17 febbraio 2019, dalle 10 alle 13.30
Quartieri: Centocelle e Gordiani
Mezzi pubblici: Metro C e treno Termini-Centocelle
Pranzo: possibilità di pranzare presso un locale convenzionato
Appuntamento: Partenza Metro C Teano

Il primo walklab di storia segue i confini fra Tor Pignattara e Centocelle in un’area urbana fra le più stratificate e complesse.

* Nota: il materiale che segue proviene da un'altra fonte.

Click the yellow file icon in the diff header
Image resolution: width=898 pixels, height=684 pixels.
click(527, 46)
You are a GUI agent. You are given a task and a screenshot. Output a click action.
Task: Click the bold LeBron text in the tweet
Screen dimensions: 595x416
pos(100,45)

Il laboratorio si propone come un’escursione urbana, alla ricerca delle radici storiche e sociali di due aree oggi fuse in un unico grande quartiere metropolitano, ma toponomasticamente ancora ben distinte: Centocelle e Borgata Gordiani. Due borgate dalle origini storiche e urbanistiche estremamente differenti, delle quali rimangono in alcuni casi elementi costanti del paesaggio dell’Ecomuseo Casilino, in altri solo radici invisibili. Partendo dalla fermato Teano della Metro C, impareremo a leggere il paesaggio storico invisibile della borgata Gordiani, concludendo il percorso nella borgata rurale di Centocelle, residuo resiliente di un agro romano ormai urbanizzato. Per chi volesse poi pranzare in zona, possiamo provvedere alla prenotazione di un tavolo presso un locale di zona*.

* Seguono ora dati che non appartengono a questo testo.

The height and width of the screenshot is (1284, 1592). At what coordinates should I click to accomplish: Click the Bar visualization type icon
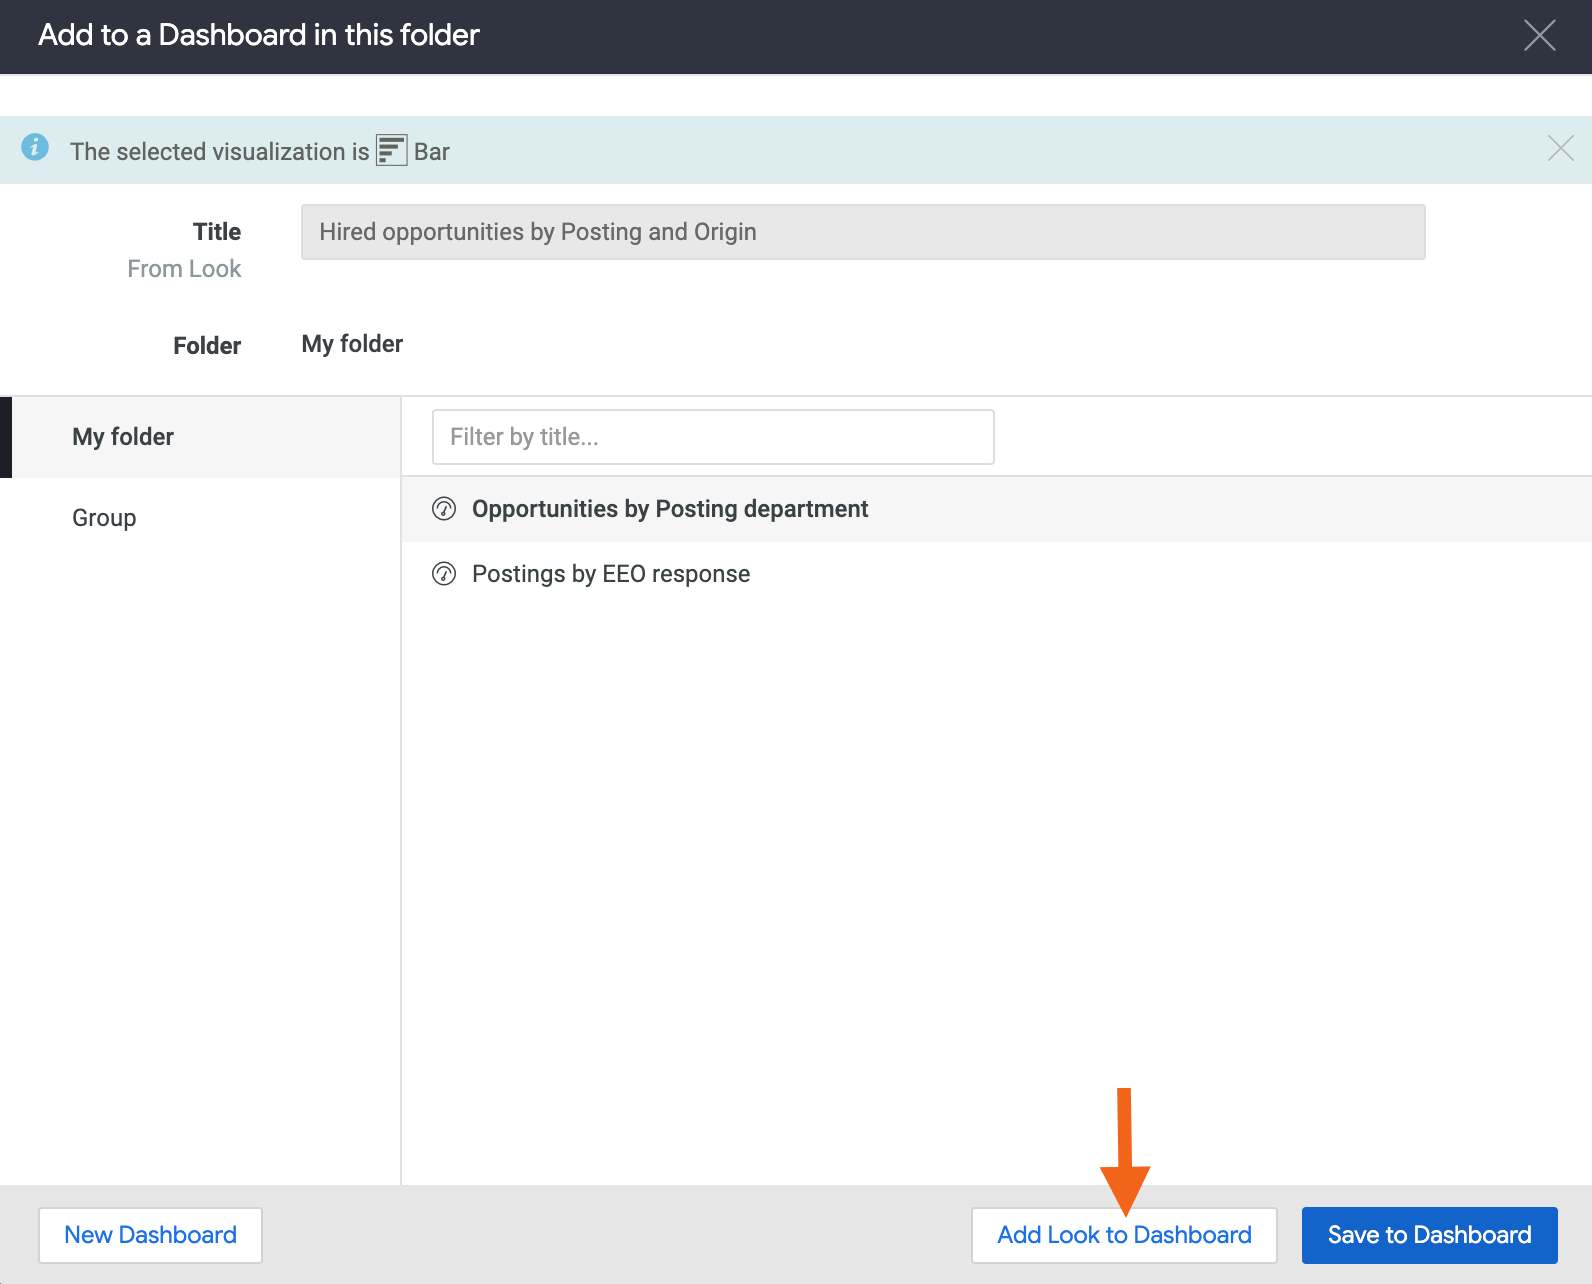tap(391, 151)
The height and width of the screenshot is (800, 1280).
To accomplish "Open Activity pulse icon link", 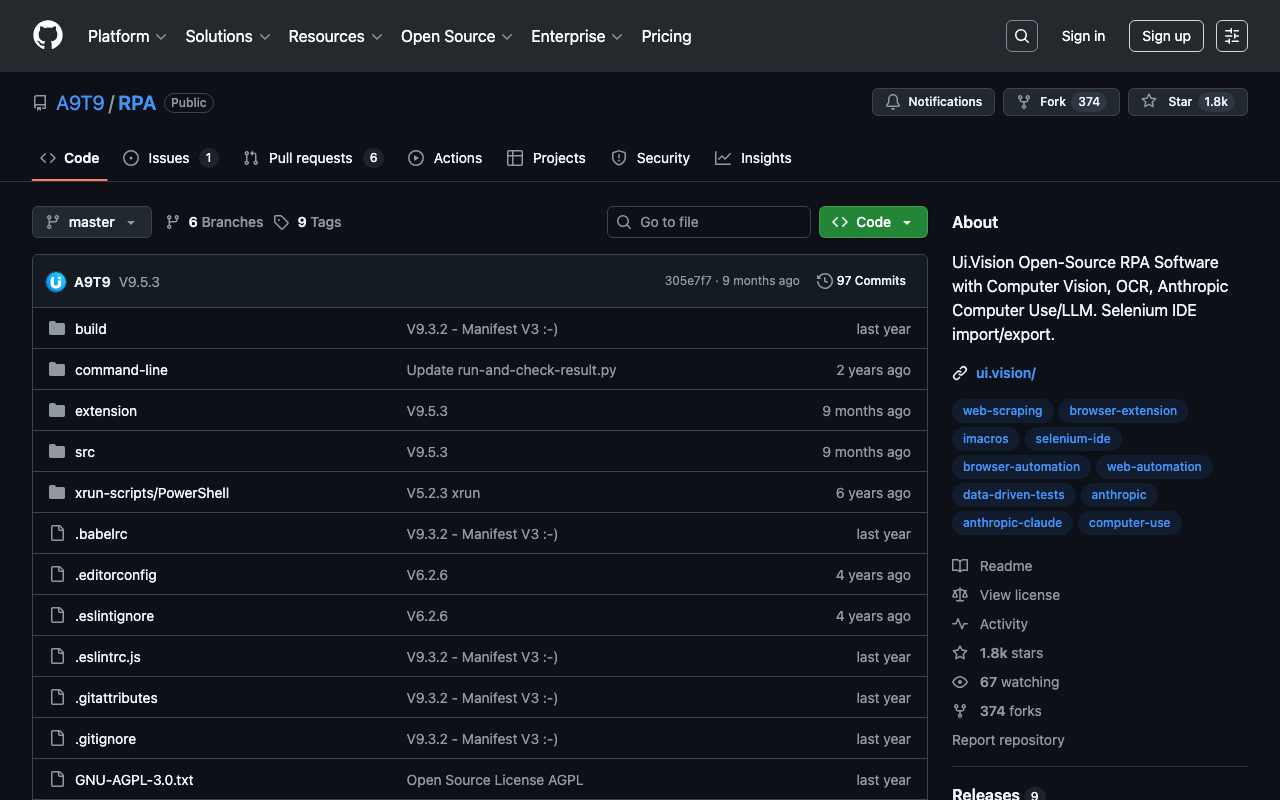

* il pranzo a carico del partecipante.


Phototelling: storia e memoria partigiana tra Centocelle e Tor Pignattara

24 febbraio 2019, dalle 10 alle 13.30
Quartieri: Centocelle e Tor Pignattara
Mezzi pubblici: treno Termini-Centocelle
Pranzo: possibilità di pranzare presso un locale convenzionato
Appuntamento: Capolinea del treno Termini-Centocelle

Il laboratorio percorrerà una selezione delle precedenti tappe per costruire in modo collettivo un racconto fotografico sulla memoria partigiana disseminata tra Centocelle e Tor Pignattara. Volti, luoghi, monumenti, scorci, strade. Il territorio offrirà ad ogni passo gli elementi costitutivi di una narrazione per immagini, fatta direttamente dai partecipanti.
Quanto prodotto durante il percorso verrà rielaborato dalle coordinatrici del laboratorio e confluirà nella mostra finale che raccoglierà tutti i contributi registrati nei diversi laboratori. Per chi volesse pranzare possiamo provvedere a prenotare un tavolo presso un locale di zona*.

* il pranzo a carico del partecipante.